Abstraction vs Duplication. Why DRY is bad advice

In this post, I want to challenge the DRY mantra.


Don’t Repeat Yourself!

This is something that we are fed on a seemingly continual basis.

No matter how you came into software engineering, whether through a computer science degree, or through less formal training, you have probably heard many people exclaim that we should not repeat ourselves.

The DRY principle is stated as

“Every piece of knowledge must have a single, unambiguous, authoritative representation within a system”.

If for some reason, this has bypassed you, or if you haven’t read the book, then I would encourage you to checkout The Programatic Programmer, by Andrew Hunt and David Thomas.


There are some problems though with the way that DRY is often interpreted that I want to highlight.

It’s something that I see come up frequently to the detrement of good software design. It’s something that can cause more issues than it solves despite coming from a place of good intention.

If we go back to the wikipedia definition of DRY, we can see it talks about DRY vs WET solutions

Violations of DRY are typically referred to as WET solutions, which is commonly taken to stand for either “write everything twice”, “we enjoy typing” or “waste everyone’s time”.

This sounds fine in theory, but the problem is when we seek to avoid to “write everything twice”, sometimes this can become never write anything twice. And this is where I think the problem lies.

Instead of us seeking to avoid encoding the same knowledge in more than one place, it often manifests itself as never write the same or similar looking code twice.

And this causes problems when we have similar looking code, similar business processes in our code, similiar sequences of method or funciton calls that are only similar, not the same.

In my view, attempting to coerce them into some common place, so that we don’t have similar looking code, or the same line of code in two different places is the wrong thing to do.

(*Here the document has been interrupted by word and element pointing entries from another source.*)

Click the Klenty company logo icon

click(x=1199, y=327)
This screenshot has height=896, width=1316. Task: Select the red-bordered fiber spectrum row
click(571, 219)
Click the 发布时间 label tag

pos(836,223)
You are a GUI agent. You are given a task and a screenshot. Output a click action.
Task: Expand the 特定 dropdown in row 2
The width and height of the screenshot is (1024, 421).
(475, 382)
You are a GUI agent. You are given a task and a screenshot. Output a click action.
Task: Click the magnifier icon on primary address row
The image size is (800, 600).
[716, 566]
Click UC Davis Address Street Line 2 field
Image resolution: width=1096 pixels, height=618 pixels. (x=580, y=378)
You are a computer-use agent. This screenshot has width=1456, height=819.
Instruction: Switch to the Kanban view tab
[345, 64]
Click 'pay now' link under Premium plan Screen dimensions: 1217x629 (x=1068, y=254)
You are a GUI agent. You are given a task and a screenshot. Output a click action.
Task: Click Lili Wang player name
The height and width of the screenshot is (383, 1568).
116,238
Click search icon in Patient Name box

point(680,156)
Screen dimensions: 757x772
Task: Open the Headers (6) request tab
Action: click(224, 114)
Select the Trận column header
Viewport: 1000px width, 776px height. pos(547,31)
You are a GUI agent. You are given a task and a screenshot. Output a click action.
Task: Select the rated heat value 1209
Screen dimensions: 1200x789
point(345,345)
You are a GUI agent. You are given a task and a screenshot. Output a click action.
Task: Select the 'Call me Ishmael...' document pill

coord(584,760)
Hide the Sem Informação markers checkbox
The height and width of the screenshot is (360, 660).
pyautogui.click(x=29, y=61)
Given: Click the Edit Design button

Far too often I see developers prematurely create abstractions out of fear of having duplicated code.

The problem is that these abstractions are often very weak abstractions, or only appear to be a meaningful abstraction at surface level.

I want to look at a couple of examples of this in action, firstly in application code, and then in test code.

Here is an example of some application code that certainly suffers from over abstraction, of being too DRY.

package com.seriouscompany.business.java.fizzbuzz.packagenamingpackage.impl.strategies;

import org.springframework.beans.factory.annotation.Autowired;
import org.springframework.stereotype.Service;

import com.seriouscompany.business.java.fizzbuzz.packagenamingpackage.impl.strategies.adapters.LoopContextStateRetrievalToSingleStepOutputGenerationAdapter;
import com.seriouscompany.business.java.fizzbuzz.packagenamingpackage.interfaces.loop.LoopContextStateRetrieval;
import com.seriouscompany.business.java.fizzbuzz.packagenamingpackage.interfaces.loop.LoopPayloadExecution;
import com.seriouscompany.business.java.fizzbuzz.packagenamingpackage.interfaces.strategies.OutputGenerationStrategy;

@Service
public class SingleStepPayload implements LoopPayloadExecution {

	private final OutputGenerationStrategy _outputGenerationStrategy;

	@Autowired
	public SingleStepPayload(final OutputGenerationStrategy _outputGenerationStrategy) {
		super();
		this._outputGenerationStrategy = _outputGenerationStrategy;
	}

	@Override
	public void runLoopPayload(final LoopContextStateRetrieval stateRetrieval) {
		final LoopContextStateRetrievalToSingleStepOutputGenerationAdapter adapter =
				new LoopContextStateRetrievalToSingleStepOutputGenerationAdapter(stateRetrieval);
		this._outputGenerationStrategy.performGenerationForCurrentStep(adapter);
	}

}

 

This is from a version of the classic FizzBuzz problem.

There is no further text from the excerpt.